Abstract Body: Introduction
Heart failure often involves right ventricular (RV) dysfunction due to pulmonary arterial hypertension (PAH), significantly influencing prognosis. However, RV dysfunction is frequently underrated compared to left ventricular (LV) dysfunction, and reliable animal models for studying biventricular heart failure remain insufficient.
Hypothesis
Combined ligation of the left anterior descending coronary artery (LAD) with injection of vascular endothelial growth factor inhibitor (semaxinib, sugen) induces LV dysfunction with precapillary pulmonary arterial hypertension.
Goals
We aimed to develop a new model of LV dysfunction induced by myocardial infarction (MI) combined with precapillary PAH.
Methods
During the first week, LV dysfunction was induced in normotensive HanSD rats by LAD ligation. In the second week, PAH was induced by sugen injection (i.p., 100 mg/kg). Echocardiography, MRI, and pressure-volume analysis were performed at seven weeks to quantify RV and LV function. Organs were weighed and collected for further analyses, including histology.
Results
Ejection fraction decreased significantly from 84 ± 5% to 36 ± 15% within two weeks post-MI (p < 0.001). LV anterior wall thickness decreased, and LV internal diameter increased at both end-systole and end-diastole. Heart weight was significantly greater in IM/placebo and IM/sugen groups than sham/placebo, mainly due to RV hypertrophy (+70 ± 27% IM/sugen vs. sham, p < 0.001).

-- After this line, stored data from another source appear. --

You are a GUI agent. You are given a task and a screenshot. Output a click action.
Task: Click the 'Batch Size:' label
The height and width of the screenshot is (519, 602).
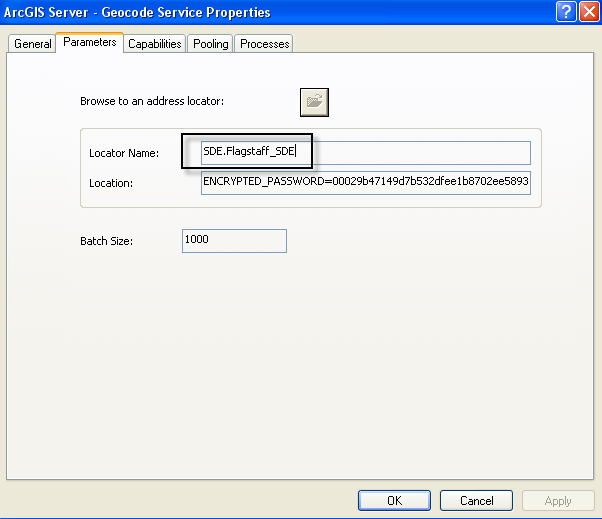107,242
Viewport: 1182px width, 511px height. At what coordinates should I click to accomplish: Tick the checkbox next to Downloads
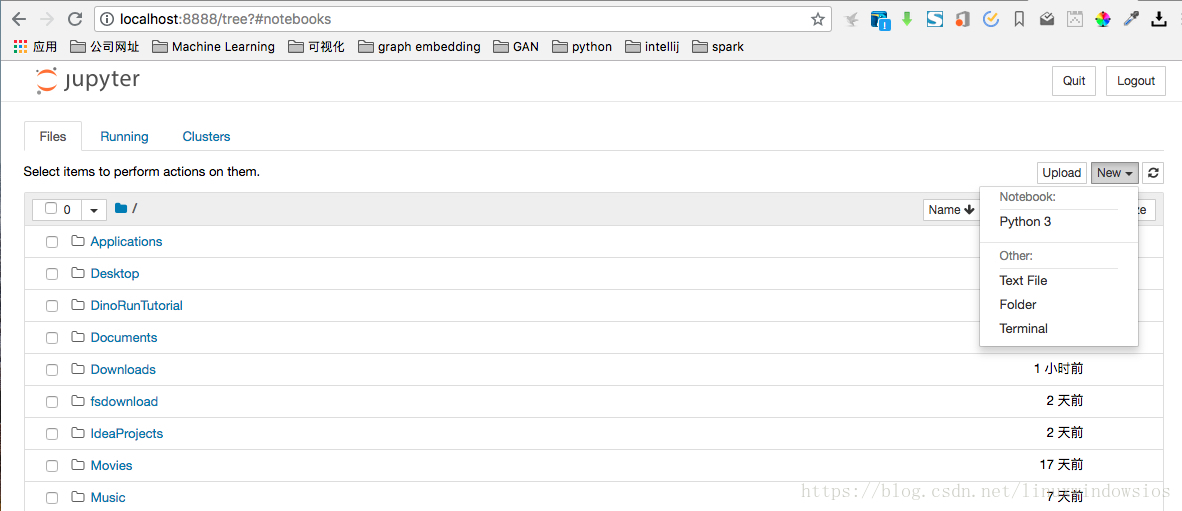tap(52, 370)
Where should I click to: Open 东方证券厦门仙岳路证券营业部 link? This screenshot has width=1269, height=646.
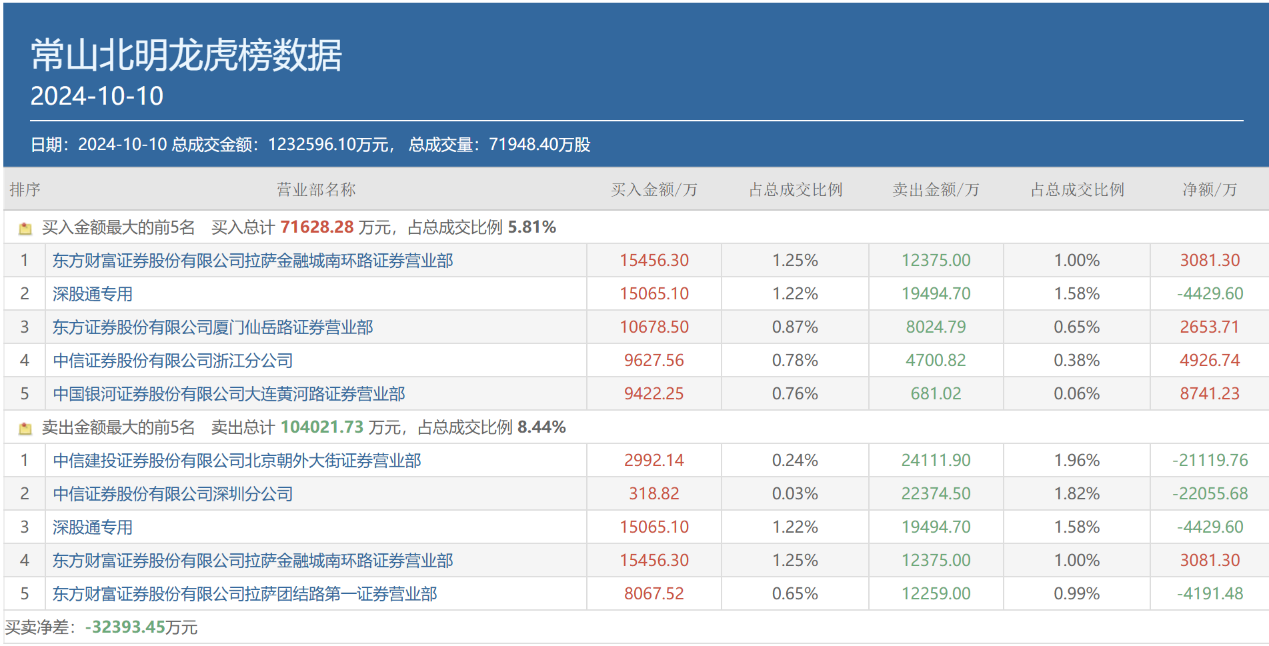tap(212, 327)
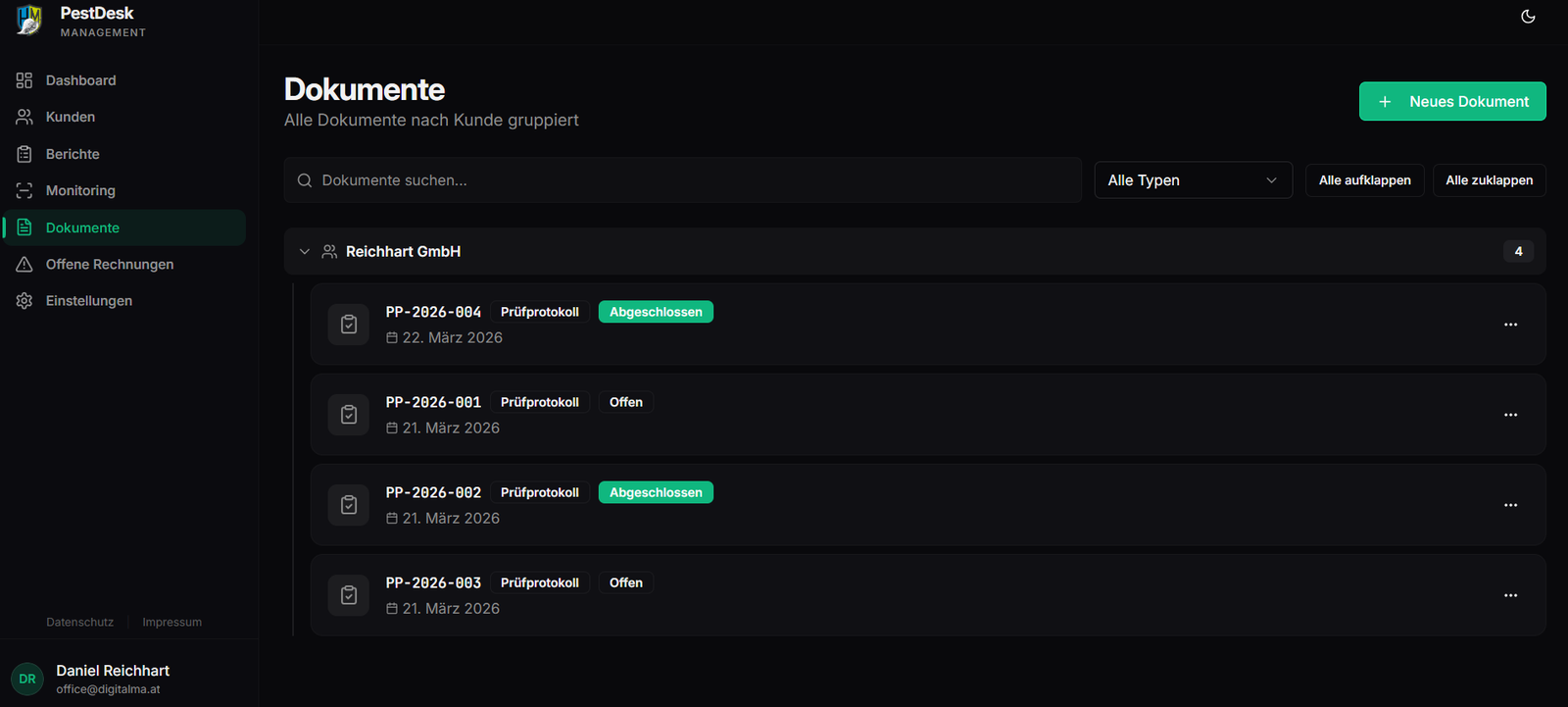This screenshot has height=707, width=1568.
Task: Open the Alle Typen dropdown
Action: tap(1193, 180)
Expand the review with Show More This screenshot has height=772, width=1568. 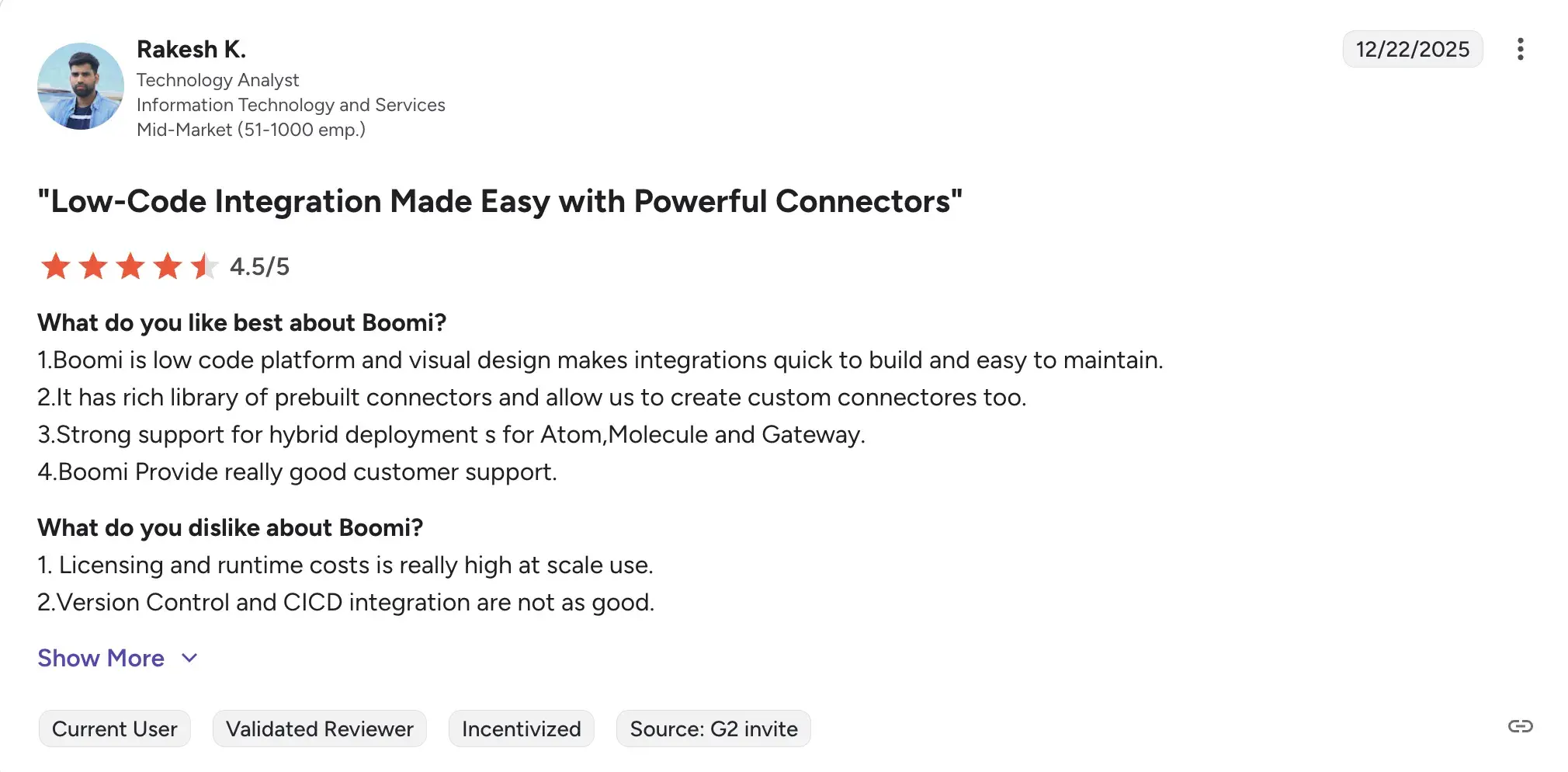101,659
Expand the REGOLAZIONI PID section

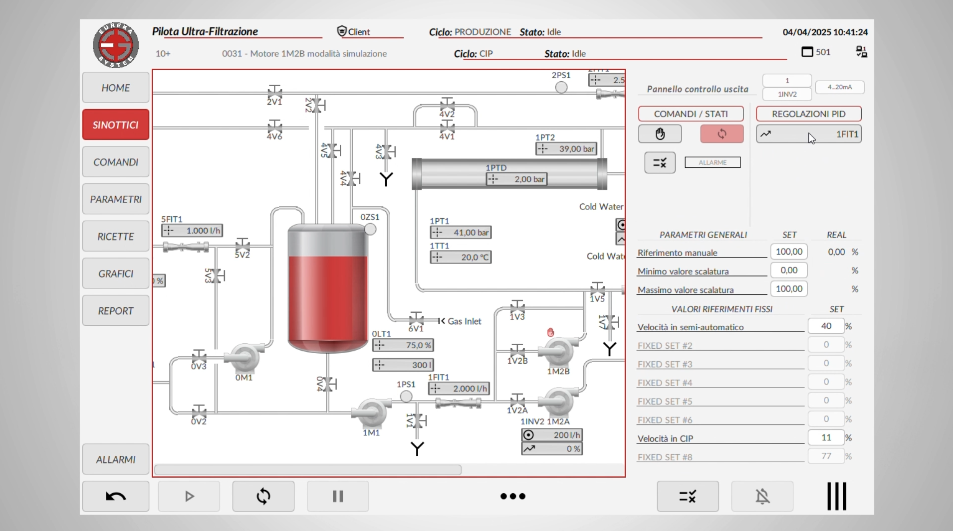808,114
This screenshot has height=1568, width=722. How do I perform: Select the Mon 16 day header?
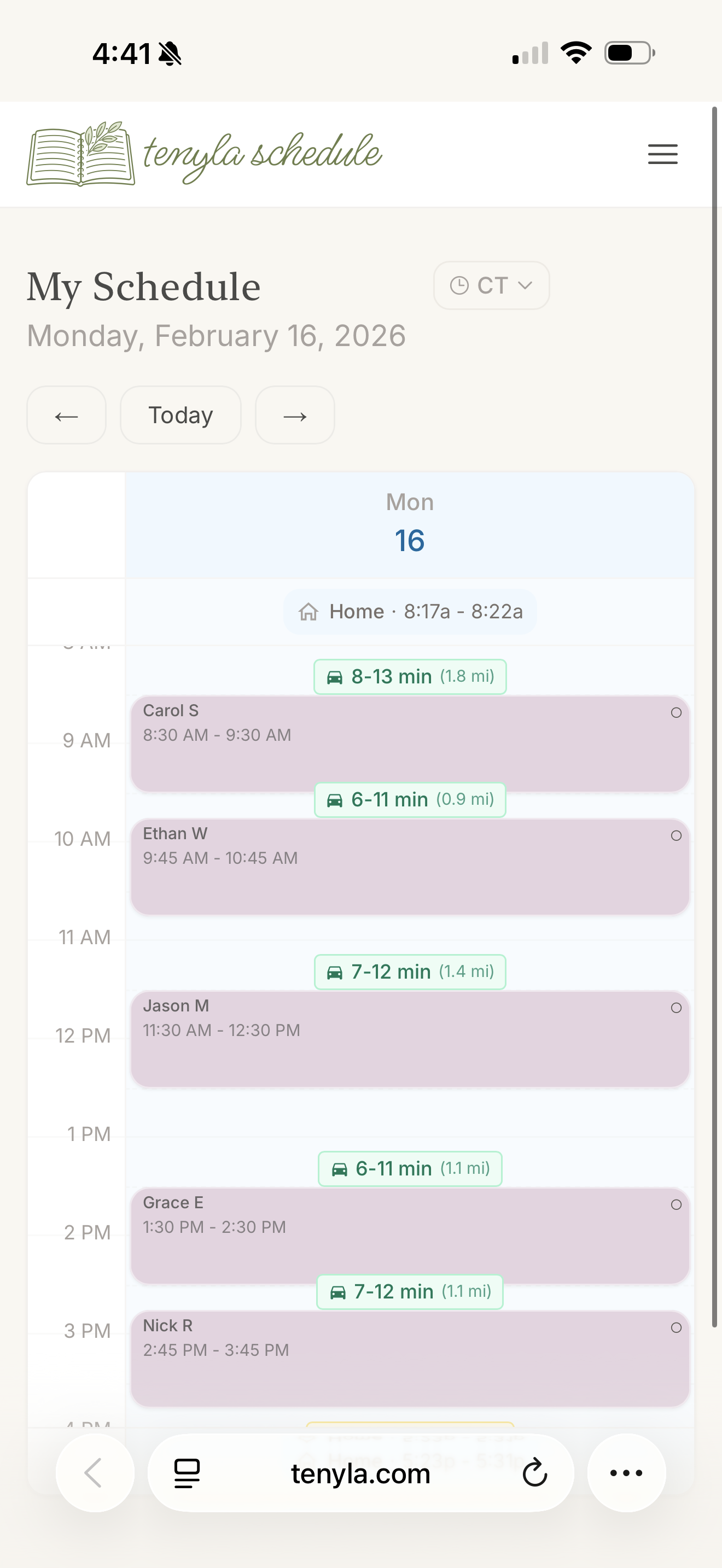[409, 522]
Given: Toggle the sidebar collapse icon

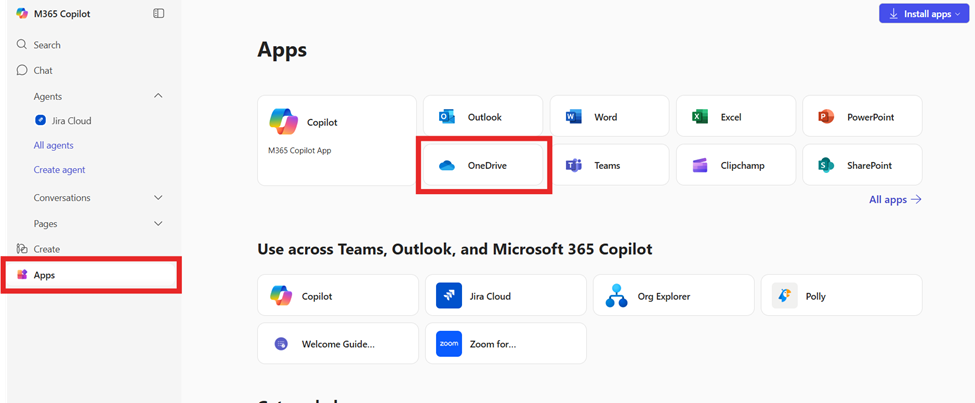Looking at the screenshot, I should pos(159,14).
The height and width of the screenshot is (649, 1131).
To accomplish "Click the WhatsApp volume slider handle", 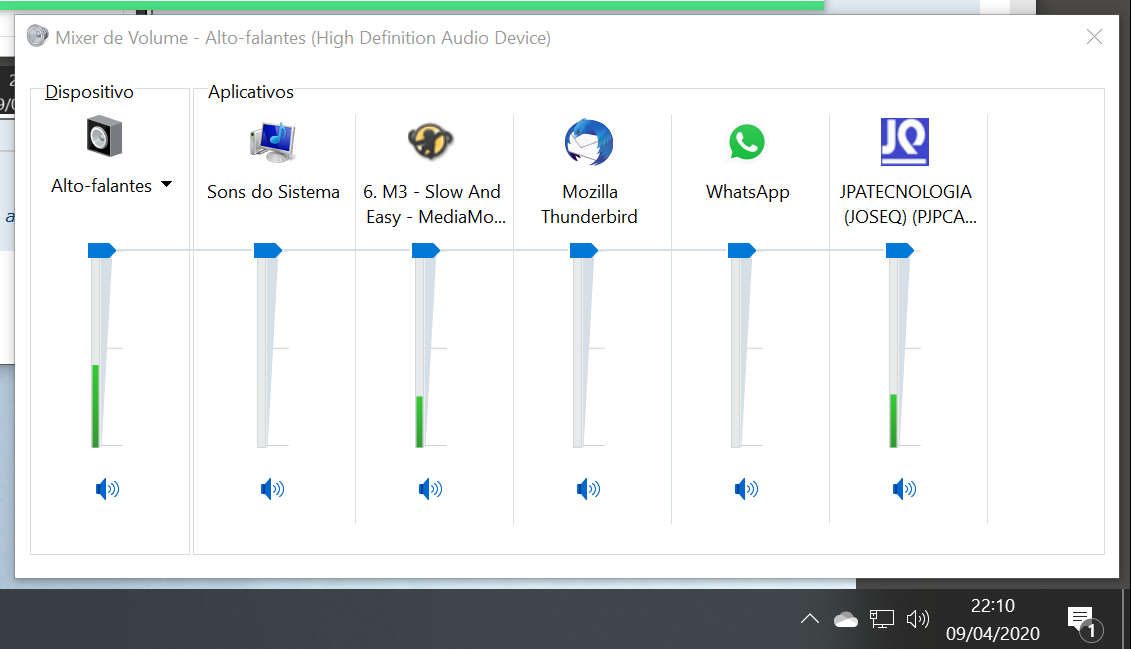I will [742, 251].
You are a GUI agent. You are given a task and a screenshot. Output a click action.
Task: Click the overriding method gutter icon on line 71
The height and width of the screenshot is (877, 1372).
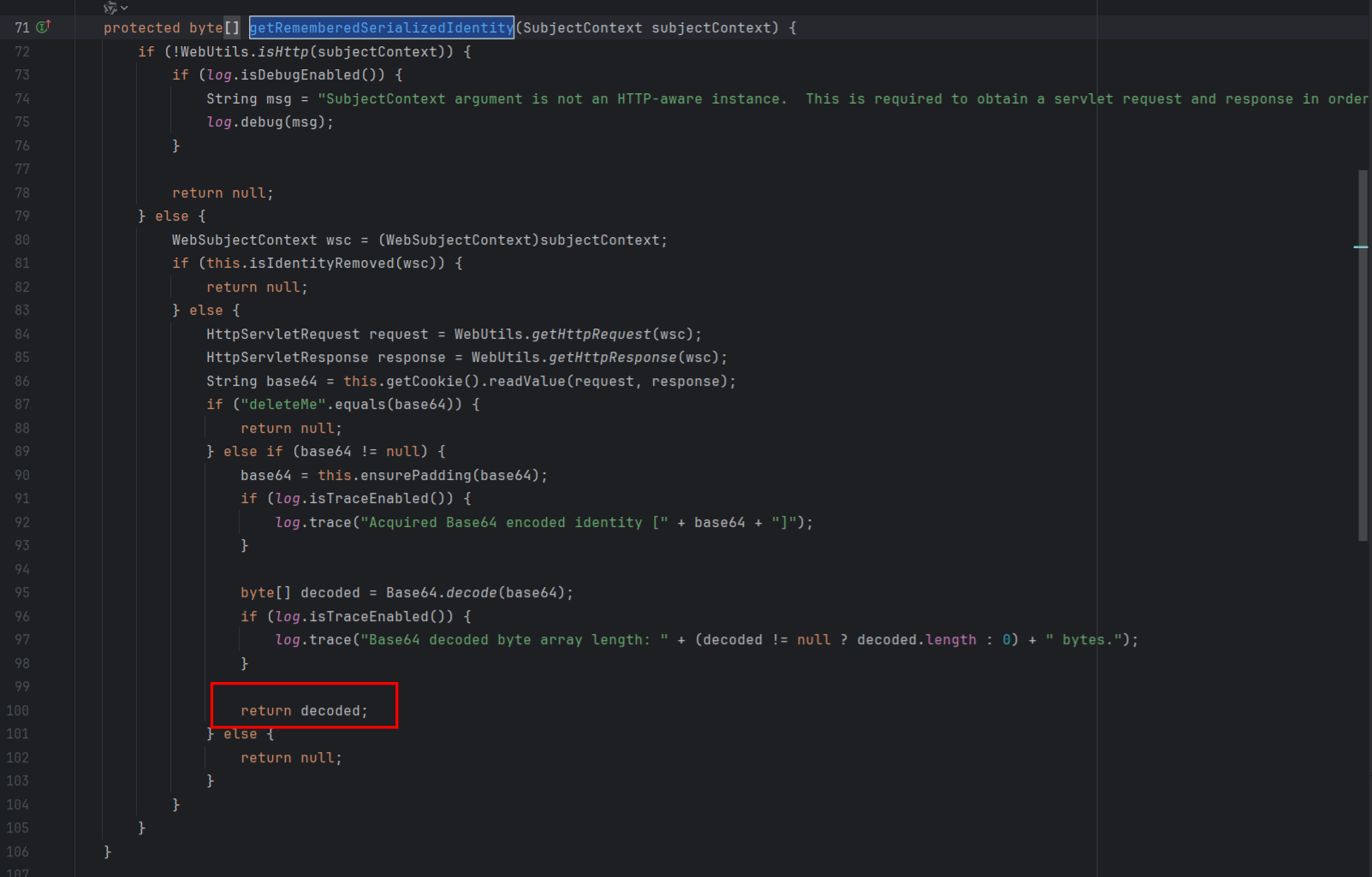44,27
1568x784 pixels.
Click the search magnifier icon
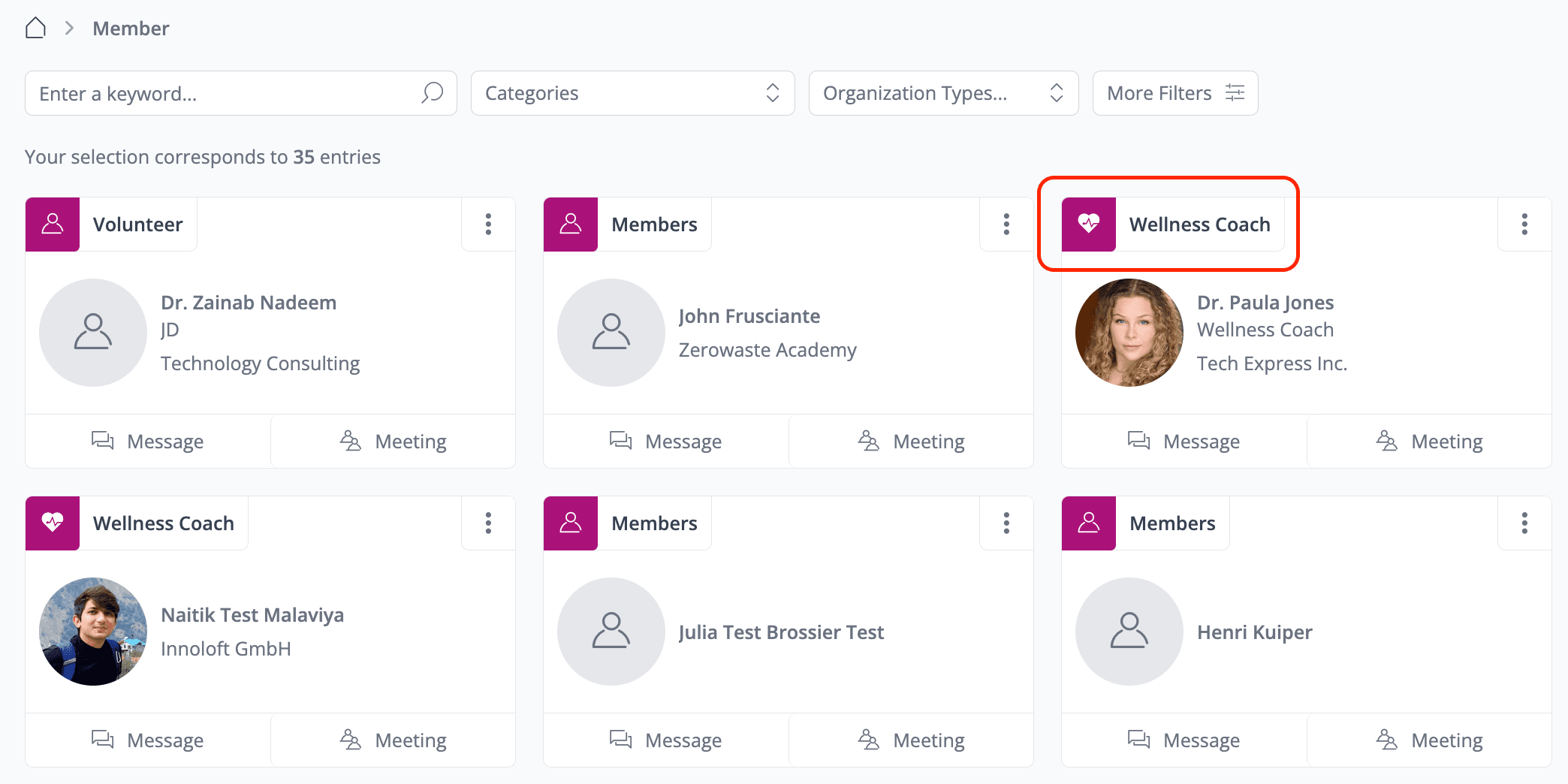point(432,93)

Pulmonary congestion occurred in the IM/sugen group (lung weight increased by 37 ± 26%, p < 0.01). Cardiac output significantly decreased in LV of IM/placebo rats, and in both ventricles of IM/sugen rats, accompanied by increased LV end-diastolic volume. RV systolic pressures were elevated significantly in IM/sugen (78 ± 10 mmHg, p < 0.001) but not in IM/placebo rats compared to sham (32 ± 9 mmHg). Both IM groups significantly decreased LV contractility (end-systolic elastance, preload recruitable stroke work). Interestingly, RV systolic function (dP/dt max) increased significantly in IM/sugen (2149 ± 400 vs. 1271 ± 348, p = 0.002) due to compensatory mechanisms, with no significant change in IM/placebo. Moreover, we created a prototype of a rat defibrillator that improved survival rate post-MI.
Conclusion
We successfully established a rat model of myocardial infarction-induced LV dysfunction accompanied by precapillary PAH, suitable for studying heart failure with biventricular involvement.